Presented By: Kevlian Andrew, St. George's University
Co-Authors: Michael Montalbano, St. George's University
Purpose
Artificial intelligence (AI) systems such as ChatGPT are expected to become an efficient faculty resource for content creation. However, previous studies have indicated the propensity of machine learning algorithms to recapitulate negative stereotypes that run counter to the efforts of diversity and equity initiatives. We report here an investigation to test the likelihood of ChatGPT and Microsoft Bing A.I. Image Generator (MBIG) to perpetuate medical stereotypes.
Methods
A series of USMLE vignettes and visual representations were requested from ChatGPT and MBIG on five medical conditions traditionally associated with certain ethnic groups: sickle cell disease, cystic fibrosis, Tay-Sachs, beta-thalassemia, and aldehyde dehydrogenase deficiency. Additional prompt engineering was performed iteratively to determine if the tendencies toward certain generated vignettes and imagery were mutable or fixed.
Results
In all five vignette and image types, initial iterations returned race-based stereotypical patient backgrounds.

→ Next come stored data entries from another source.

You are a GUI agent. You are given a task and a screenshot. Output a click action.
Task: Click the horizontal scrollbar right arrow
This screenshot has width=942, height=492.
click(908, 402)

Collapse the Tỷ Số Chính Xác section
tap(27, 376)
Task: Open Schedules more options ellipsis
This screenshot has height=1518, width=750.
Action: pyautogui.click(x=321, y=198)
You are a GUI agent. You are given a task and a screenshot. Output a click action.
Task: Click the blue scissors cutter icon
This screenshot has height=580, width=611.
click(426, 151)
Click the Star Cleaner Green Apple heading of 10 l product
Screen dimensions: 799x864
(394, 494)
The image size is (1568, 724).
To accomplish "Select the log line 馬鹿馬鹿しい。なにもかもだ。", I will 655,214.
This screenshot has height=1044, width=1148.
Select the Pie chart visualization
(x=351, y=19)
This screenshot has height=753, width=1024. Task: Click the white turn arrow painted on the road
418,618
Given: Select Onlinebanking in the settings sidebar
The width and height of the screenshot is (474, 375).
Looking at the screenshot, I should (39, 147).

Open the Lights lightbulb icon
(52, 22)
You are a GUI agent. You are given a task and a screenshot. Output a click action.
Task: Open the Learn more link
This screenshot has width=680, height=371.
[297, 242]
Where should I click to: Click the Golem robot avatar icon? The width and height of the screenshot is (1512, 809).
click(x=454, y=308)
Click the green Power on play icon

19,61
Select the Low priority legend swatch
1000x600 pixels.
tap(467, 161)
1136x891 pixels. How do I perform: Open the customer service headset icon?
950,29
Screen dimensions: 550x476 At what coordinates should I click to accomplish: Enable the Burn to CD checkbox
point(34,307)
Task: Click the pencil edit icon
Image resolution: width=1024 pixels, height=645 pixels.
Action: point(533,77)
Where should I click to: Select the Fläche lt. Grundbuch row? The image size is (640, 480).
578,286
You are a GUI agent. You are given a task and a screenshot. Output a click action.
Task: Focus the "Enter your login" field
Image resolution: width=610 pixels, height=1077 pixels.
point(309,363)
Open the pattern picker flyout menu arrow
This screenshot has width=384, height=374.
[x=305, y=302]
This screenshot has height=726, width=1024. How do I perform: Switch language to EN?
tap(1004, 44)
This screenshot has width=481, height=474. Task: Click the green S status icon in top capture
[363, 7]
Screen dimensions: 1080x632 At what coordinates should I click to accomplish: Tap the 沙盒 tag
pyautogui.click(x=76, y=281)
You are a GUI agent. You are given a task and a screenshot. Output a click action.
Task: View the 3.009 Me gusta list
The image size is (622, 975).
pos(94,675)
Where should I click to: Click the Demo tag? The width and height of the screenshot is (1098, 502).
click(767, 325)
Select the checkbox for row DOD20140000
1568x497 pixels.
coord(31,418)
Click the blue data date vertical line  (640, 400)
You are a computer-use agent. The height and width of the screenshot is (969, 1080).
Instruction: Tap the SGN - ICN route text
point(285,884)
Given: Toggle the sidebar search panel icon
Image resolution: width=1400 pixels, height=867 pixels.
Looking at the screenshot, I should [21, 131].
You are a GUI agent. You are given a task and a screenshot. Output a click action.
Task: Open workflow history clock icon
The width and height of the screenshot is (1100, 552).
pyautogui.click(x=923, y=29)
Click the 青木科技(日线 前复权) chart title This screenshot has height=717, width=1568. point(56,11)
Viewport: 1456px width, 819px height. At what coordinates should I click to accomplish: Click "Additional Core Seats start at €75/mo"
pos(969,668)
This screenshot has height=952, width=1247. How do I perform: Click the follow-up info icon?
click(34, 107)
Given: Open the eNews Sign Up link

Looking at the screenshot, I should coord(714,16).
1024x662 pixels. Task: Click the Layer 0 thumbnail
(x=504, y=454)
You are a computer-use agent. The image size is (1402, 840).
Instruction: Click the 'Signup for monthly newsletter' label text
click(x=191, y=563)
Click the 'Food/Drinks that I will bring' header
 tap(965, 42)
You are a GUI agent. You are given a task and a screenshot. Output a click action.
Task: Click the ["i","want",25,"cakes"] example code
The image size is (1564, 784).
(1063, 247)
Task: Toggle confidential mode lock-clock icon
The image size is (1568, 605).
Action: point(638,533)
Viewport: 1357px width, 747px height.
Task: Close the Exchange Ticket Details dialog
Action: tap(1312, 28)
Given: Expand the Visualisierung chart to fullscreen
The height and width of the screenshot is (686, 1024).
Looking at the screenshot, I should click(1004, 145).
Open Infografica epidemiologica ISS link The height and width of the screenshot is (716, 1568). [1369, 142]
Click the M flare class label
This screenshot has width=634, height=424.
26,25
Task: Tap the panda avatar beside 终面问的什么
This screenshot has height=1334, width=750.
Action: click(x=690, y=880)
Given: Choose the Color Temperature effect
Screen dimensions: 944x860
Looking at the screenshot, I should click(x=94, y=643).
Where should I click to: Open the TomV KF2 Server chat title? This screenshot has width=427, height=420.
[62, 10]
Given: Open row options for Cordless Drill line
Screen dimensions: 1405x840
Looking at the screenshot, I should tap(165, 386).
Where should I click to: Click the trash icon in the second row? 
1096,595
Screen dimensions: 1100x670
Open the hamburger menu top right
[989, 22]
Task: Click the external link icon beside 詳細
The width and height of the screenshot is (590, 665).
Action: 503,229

Additionally, in all five conditions, questioning of prevalences or requests to reassess patient demographics resulted in initial changing of ethnicity followed by reversion to original default presentations.
Conclusion
Prompt engineering and additional specifications can minimize stereotypical medical content generated by AI models such as ChatGPT and MBIG. However, their ability to quickly revert shows that diligence must be maintained if diversity and equity efforts are to progress.